特に、黒字なのにPCFRがマイナスの銘柄は要注意。PCFRが20倍以上の場合も、推奨度が下がります。

■ ポイント5:業界平均と比較

業種平均PERで、同業他社とくらべ割安かどうかチェックします。たとえば成長業種と成熟業種では、投資家の期待感からPERの水準がおのずと異なっています。業種平均でその銘柄の割安度を最終確認しましょう。

<まじめな会社の見分け方>
具体的には、以下のような項目が、「まじめで堅実」であり、かつ「将来性がある」会社が探すうえで目安となります。
・PERが業界平均よりも低い
・PBRが1倍を切るような「割安銘柄」である

■ ポイント6:出来高は少なすぎる株はリスクが高め

市場には注目されずに割安放置されている銘柄があります。いわゆる不人気銘柄です。不人気銘柄はおおむね割安なことが多く、投資対象の候補になりますが、株を現金化する必要は常に起こり得ます。急きょ売る必要が出たとき、売買高の少ない銘柄を持ち過ぎると、売り切れなくなります。

目安としては、1日平均売買高が最低投資単位を下回っている銘柄は要注意です。取引が成立しない日も多いためです。また、出来高が「最低投資単位」の5倍未満になっている銘柄は、ややマイナスの評価となります。

最低投資単位とは、株を売買できる最低単位のこと。銘柄ごとに違います。いちばん多いのは1000株単位です。

■ ポイント7:PBRや予想配当利回りを組み合わせる

PERに加えて、財務基盤に対する株価の割安度を測る「PBR」(株価純資産倍率、株価÷1株当たり純資産)と、予想配当利回り(今期予想1株配当÷株価)も重要です。これら3つの指標は、組み合わせて使ったときにこそ真の威力を発揮します。

今期稼ぐ利益とくらべ割安で、なおかつ財務基盤とくらべても割安。そのうえ配当利回りも高ければ、保有期間が長くなっても怖くありません。これぞ、「損をしない株式投資戦略」の骨子です。

■ ポイント8:純利益から見て株価は割安か

予想PERを見て、純利益とくらべ株価が割安かどうか、チェックしましょう。PERは低ければ低いほど、その株が割安であることを示唆します。10倍割れの銘柄はお得だといえます。

■ ポイント9:配当の安定度

安定的な配当あるいは増配をしているかという点も、重要なポイントです。配当の安定度を見る際は、まずは1株配当を見て、記念配当のかさ上げがないかを調べましょう。

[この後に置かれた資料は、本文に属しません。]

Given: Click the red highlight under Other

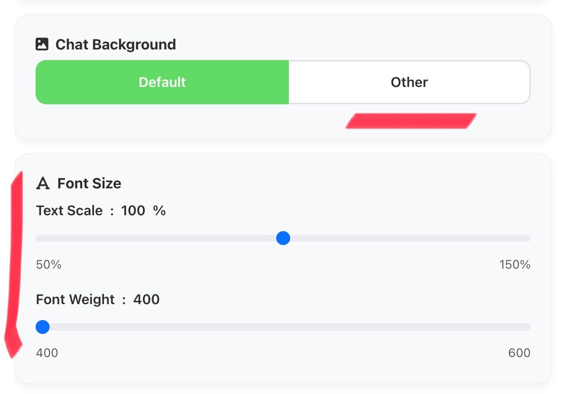Looking at the screenshot, I should point(410,121).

記念配当は会社創立や創業数十周年などを記念して増配されることであり、一時的なものです。

配当利回りの注意点は、もう1つあります。配当金の推移を見て、安定または増配トレンドにあるかどうかをという点です。同程度の利回りの銘柄から候補を選択する場合、不安定な推移をしているものは敬遠したいものです。